**PROBLEM**
Turn every item below into a JSON list of strings, one string per line, and skip any blank lines.

Entries on finding words and elements

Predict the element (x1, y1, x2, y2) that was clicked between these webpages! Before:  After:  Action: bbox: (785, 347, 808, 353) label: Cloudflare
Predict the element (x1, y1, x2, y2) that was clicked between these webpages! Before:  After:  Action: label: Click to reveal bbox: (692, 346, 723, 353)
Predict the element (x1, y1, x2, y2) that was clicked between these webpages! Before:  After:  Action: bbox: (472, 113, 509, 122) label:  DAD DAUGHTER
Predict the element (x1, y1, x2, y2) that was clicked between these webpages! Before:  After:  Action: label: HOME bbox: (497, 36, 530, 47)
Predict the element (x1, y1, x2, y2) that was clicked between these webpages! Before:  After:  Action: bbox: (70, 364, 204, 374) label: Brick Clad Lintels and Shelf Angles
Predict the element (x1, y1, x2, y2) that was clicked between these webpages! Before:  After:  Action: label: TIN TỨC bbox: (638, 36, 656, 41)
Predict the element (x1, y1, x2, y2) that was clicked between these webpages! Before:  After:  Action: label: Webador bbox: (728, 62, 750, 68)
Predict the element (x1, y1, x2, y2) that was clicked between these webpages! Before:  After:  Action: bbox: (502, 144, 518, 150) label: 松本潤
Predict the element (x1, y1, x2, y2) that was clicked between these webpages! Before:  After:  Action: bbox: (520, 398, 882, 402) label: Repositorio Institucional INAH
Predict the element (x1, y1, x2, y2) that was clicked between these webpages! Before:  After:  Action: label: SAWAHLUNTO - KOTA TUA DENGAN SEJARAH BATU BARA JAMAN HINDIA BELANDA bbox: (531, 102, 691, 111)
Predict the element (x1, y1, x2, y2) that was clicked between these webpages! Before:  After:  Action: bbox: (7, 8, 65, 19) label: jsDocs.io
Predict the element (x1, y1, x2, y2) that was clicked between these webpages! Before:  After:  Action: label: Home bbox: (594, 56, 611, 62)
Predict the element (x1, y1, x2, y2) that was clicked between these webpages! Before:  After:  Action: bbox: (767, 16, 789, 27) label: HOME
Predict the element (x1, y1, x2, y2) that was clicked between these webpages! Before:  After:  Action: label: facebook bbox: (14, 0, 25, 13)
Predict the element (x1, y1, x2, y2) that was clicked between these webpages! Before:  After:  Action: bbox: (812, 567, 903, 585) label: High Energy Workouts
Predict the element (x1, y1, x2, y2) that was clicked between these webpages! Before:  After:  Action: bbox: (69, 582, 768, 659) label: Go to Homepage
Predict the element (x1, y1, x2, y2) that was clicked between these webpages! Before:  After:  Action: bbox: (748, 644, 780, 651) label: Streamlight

**RESPONSE TO THE EXERCISE**
[
  "Predict the element (x1, y1, x2, y2) that was clicked between these webpages! Before:  After:  Action: bbox: (785, 347, 808, 353) label: Cloudflare",
  "Predict the element (x1, y1, x2, y2) that was clicked between these webpages! Before:  After:  Action: label: Click to reveal bbox: (692, 346, 723, 353)",
  "Predict the element (x1, y1, x2, y2) that was clicked between these webpages! Before:  After:  Action: bbox: (472, 113, 509, 122) label:  DAD DAUGHTER",
  "Predict the element (x1, y1, x2, y2) that was clicked between these webpages! Before:  After:  Action: label: HOME bbox: (497, 36, 530, 47)",
  "Predict the element (x1, y1, x2, y2) that was clicked between these webpages! Before:  After:  Action: bbox: (70, 364, 204, 374) label: Brick Clad Lintels and Shelf Angles",
  "Predict the element (x1, y1, x2, y2) that was clicked between these webpages! Before:  After:  Action: label: TIN TỨC bbox: (638, 36, 656, 41)",
  "Predict the element (x1, y1, x2, y2) that was clicked between these webpages! Before:  After:  Action: label: Webador bbox: (728, 62, 750, 68)",
  "Predict the element (x1, y1, x2, y2) that was clicked between these webpages! Before:  After:  Action: bbox: (502, 144, 518, 150) label: 松本潤",
  "Predict the element (x1, y1, x2, y2) that was clicked between these webpages! Before:  After:  Action: bbox: (520, 398, 882, 402) label: Repositorio Institucional INAH",
  "Predict the element (x1, y1, x2, y2) that was clicked between these webpages! Before:  After:  Action: label: SAWAHLUNTO - KOTA TUA DENGAN SEJARAH BATU BARA JAMAN HINDIA BELANDA bbox: (531, 102, 691, 111)",
  "Predict the element (x1, y1, x2, y2) that was clicked between these webpages! Before:  After:  Action: bbox: (7, 8, 65, 19) label: jsDocs.io",
  "Predict the element (x1, y1, x2, y2) that was clicked between these webpages! Before:  After:  Action: label: Home bbox: (594, 56, 611, 62)",
  "Predict the element (x1, y1, x2, y2) that was clicked between these webpages! Before:  After:  Action: bbox: (767, 16, 789, 27) label: HOME",
  "Predict the element (x1, y1, x2, y2) that was clicked between these webpages! Before:  After:  Action: label: facebook bbox: (14, 0, 25, 13)",
  "Predict the element (x1, y1, x2, y2) that was clicked between these webpages! Before:  After:  Action: bbox: (812, 567, 903, 585) label: High Energy Workouts",
  "Predict the element (x1, y1, x2, y2) that was clicked between these webpages! Before:  After:  Action: bbox: (69, 582, 768, 659) label: Go to Homepage",
  "Predict the element (x1, y1, x2, y2) that was clicked between these webpages! Before:  After:  Action: bbox: (748, 644, 780, 651) label: Streamlight"
]